2010-04-21 Thread Simon Urbanek

On Apr 21, 2010, at 2:15 PM, Seth Falcon wrote:

 On 4/21/10 10:45 AM, Simon Urbanek wrote:
 Won't that miss the last incomplete chunk? (and please don't use
 DATAPTR on INTSXP even though the effect is currently the same)
 
 In general it seems that the it depends on nt whether this is
 efficient or not since calls to short memcpy are expensive (very
 small nt that is).
 
 I ran some empirical tests to compare memcpy vs for() (x86_64, OS X)
 and the results were encouraging - depending on the size of the
 copied block the difference could be quite big: tiny block (ca. n =
 32 or less) - for() is faster small block (n ~ 1k) - memcpy is ca. 8x
 faster as the size increases the gap closes (presumably due to RAM
 bandwidth limitations) so for n = 512M it is ~30%.

§

▸ CHECK YOUR UNDERSTANDING:
1. Print the mailing list excerpt word for word between "On 4/21/10 10:45" and "it is ~30%.", inclusive.
2. In the mailing list excerpt, how much faster than for() was memcpy for a small block of about 1k?
The data has no connection to the mailing list excerpt.

▸ DATA SHOWN:
§

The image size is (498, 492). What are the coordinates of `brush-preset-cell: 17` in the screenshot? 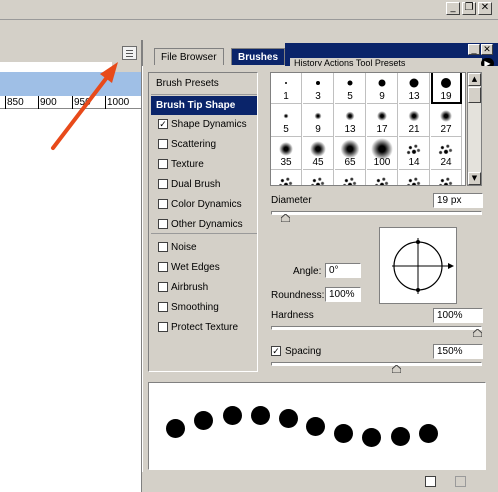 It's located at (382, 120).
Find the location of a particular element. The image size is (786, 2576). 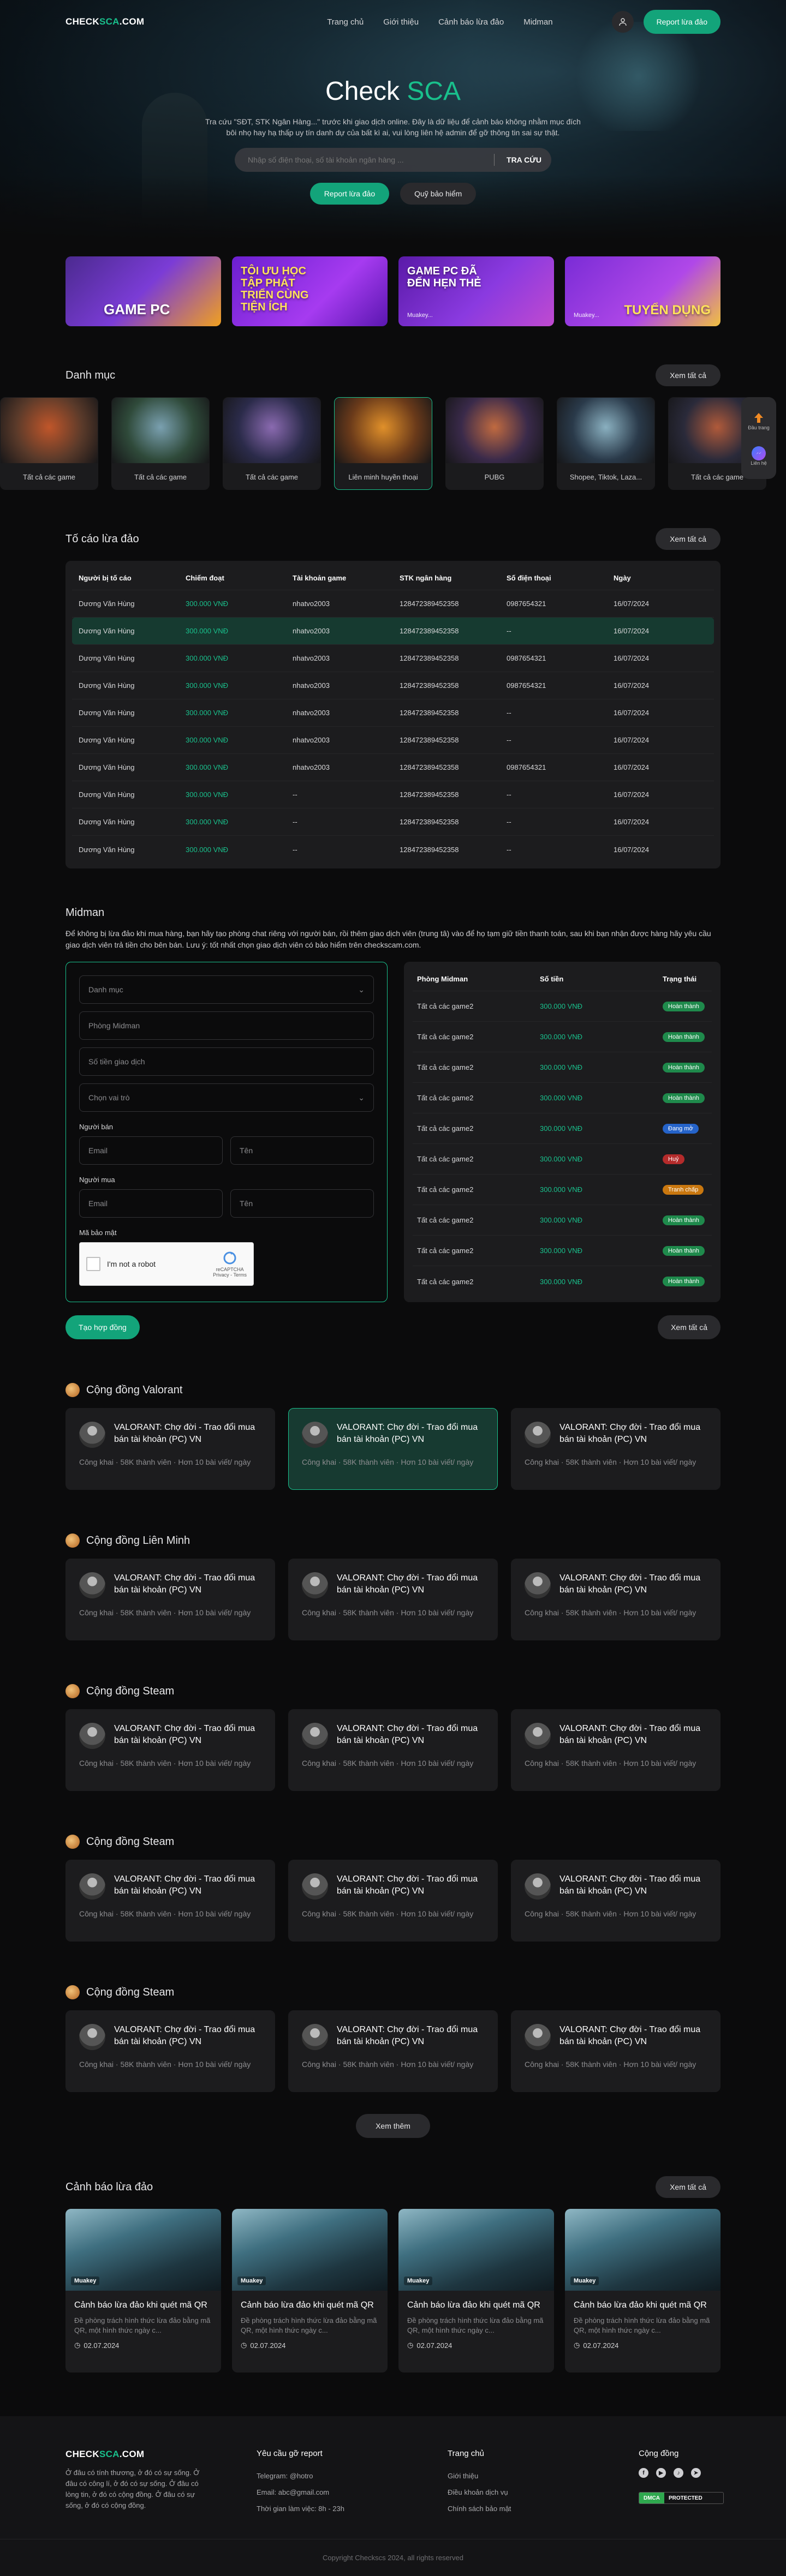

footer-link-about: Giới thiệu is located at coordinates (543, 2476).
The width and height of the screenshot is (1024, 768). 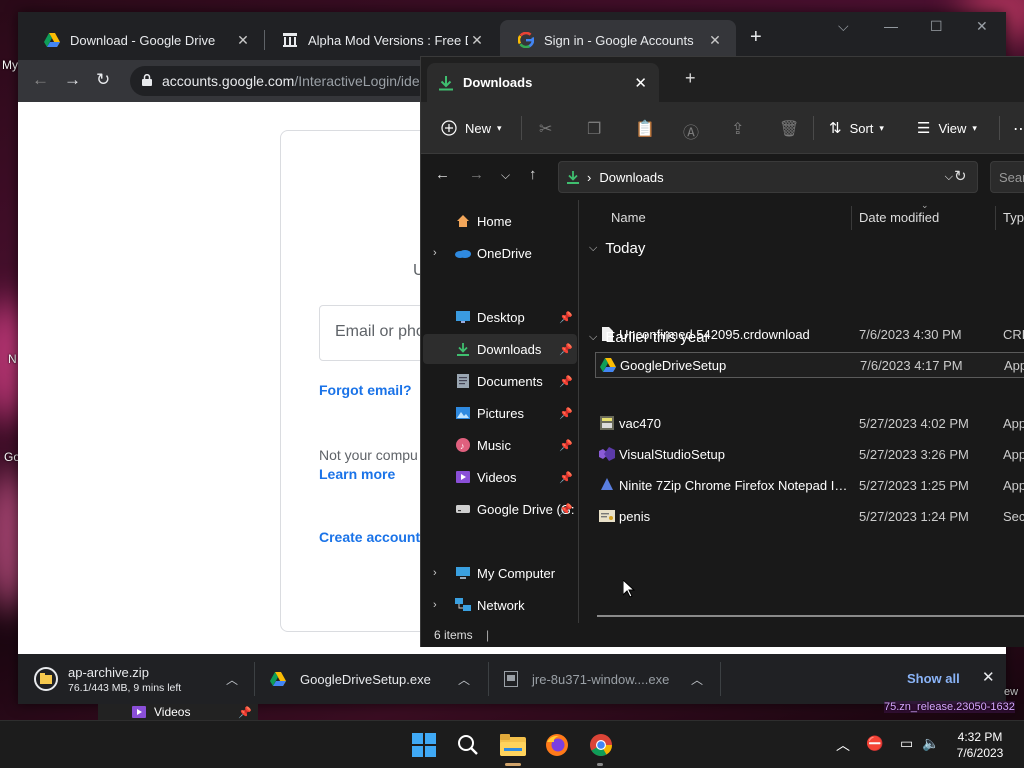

§

▸ RESPONSES BY ITEM NUMBER:
1.
On 4/21/10 10:45 AM, Simon Urbanek wrote:
 Won't that miss the last incomplete chunk? (and please don't use
 DATAPTR on INTSXP even though the effect is currently the same)
 
 In general it seems that the it depends on nt whether this is
 efficient or not since calls to short memcpy are expensive (very
 small nt that is).
 
 I ran some empirical tests to compare memcpy vs for() (x86_64, OS X)
 and the results were encouraging - depending on the size of the
 copied block the difference could be quite big: tiny block (ca. n =
 32 or less) - for() is faster small block (n ~ 1k) - memcpy is ca. 8x
 faster as the size increases the gap closes (presumably due to RAM
 bandwidth limitations) so for n = 512M it is ~30%.

2. About 8 times faster.